## SELECTED EXTRACT:
<<<<

Figure 2. Information from neural circuits to aid diagnosis also improves the conformity of diagnosis in ordinary medicineThe patient’s neural circuit information is analyzed and, if it falls to the right of the threshold value (dotted line) on the distribution map, there is a high probability of their having depression, whereas the probability is low if it falls to the left of the threshold. The horizontal axis below indicates the probability of having depression, so subtracting that probability from 1 indicates the probability that a person is not depressed.

This research leads to an extension of neurofeedback, a method of visualizing and training brain activity. While looking at the activity status of the brain of a patient with a psychiatric disorder visualized using fMRI, a physician will theoretically be able to say things like, “This region has positive connectivity, but we might be able to treat your disease by changing it to negative connectivity.”

>>>>

## WHAT THE EXERCISE ASKS:
Please return the passage on neural circuits and depression word for word, in full. Work from the passage on neural circuits and depression alone.

[Stored records]
<<<<

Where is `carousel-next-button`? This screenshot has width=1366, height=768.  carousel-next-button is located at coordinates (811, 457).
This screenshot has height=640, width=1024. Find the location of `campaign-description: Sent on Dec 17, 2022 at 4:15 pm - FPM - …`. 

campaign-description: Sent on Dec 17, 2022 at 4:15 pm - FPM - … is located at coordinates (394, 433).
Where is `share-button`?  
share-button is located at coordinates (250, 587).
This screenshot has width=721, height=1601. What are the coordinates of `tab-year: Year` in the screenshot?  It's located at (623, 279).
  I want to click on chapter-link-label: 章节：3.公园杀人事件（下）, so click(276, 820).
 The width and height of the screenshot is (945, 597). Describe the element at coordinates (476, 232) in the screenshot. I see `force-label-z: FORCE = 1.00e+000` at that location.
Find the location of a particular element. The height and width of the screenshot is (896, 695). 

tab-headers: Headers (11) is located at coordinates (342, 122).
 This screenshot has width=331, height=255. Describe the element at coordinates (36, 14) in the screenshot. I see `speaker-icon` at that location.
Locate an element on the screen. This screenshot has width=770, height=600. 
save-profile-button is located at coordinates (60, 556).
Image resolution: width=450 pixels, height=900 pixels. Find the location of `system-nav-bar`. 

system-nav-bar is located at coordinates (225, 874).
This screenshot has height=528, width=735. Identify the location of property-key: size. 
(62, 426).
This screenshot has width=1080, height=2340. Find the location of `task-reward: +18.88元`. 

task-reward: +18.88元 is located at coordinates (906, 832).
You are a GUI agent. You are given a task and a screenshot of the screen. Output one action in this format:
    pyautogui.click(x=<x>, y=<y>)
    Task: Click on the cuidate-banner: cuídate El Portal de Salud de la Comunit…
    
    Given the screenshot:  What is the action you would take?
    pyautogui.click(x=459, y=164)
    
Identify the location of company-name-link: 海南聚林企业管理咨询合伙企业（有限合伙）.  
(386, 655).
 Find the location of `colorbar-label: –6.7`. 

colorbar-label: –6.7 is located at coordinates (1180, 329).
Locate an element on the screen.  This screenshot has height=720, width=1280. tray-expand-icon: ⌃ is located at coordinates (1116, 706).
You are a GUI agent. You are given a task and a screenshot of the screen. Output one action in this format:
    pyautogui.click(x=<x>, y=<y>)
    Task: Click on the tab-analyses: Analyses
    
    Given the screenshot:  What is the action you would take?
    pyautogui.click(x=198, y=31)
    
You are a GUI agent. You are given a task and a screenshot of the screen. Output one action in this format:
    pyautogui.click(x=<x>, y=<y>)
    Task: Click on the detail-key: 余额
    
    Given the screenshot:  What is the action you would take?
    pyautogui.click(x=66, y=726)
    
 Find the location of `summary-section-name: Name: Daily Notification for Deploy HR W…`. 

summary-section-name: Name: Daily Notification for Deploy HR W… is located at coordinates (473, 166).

>>>>

## RESPONSE:
Figure 2. Information from neural circuits to aid diagnosis also improves the conformity of diagnosis in ordinary medicineThe patient’s neural circuit information is analyzed and, if it falls to the right of the threshold value (dotted line) on the distribution map, there is a high probability of their having depression, whereas the probability is low if it falls to the left of the threshold. The horizontal axis below indicates the probability of having depression, so subtracting that probability from 1 indicates the probability that a person is not depressed.

This research leads to an extension of neurofeedback, a method of visualizing and training brain activity. While looking at the activity status of the brain of a patient with a psychiatric disorder visualized using fMRI, a physician will theoretically be able to say things like, “This region has positive connectivity, but we might be able to treat your disease by changing it to negative connectivity.”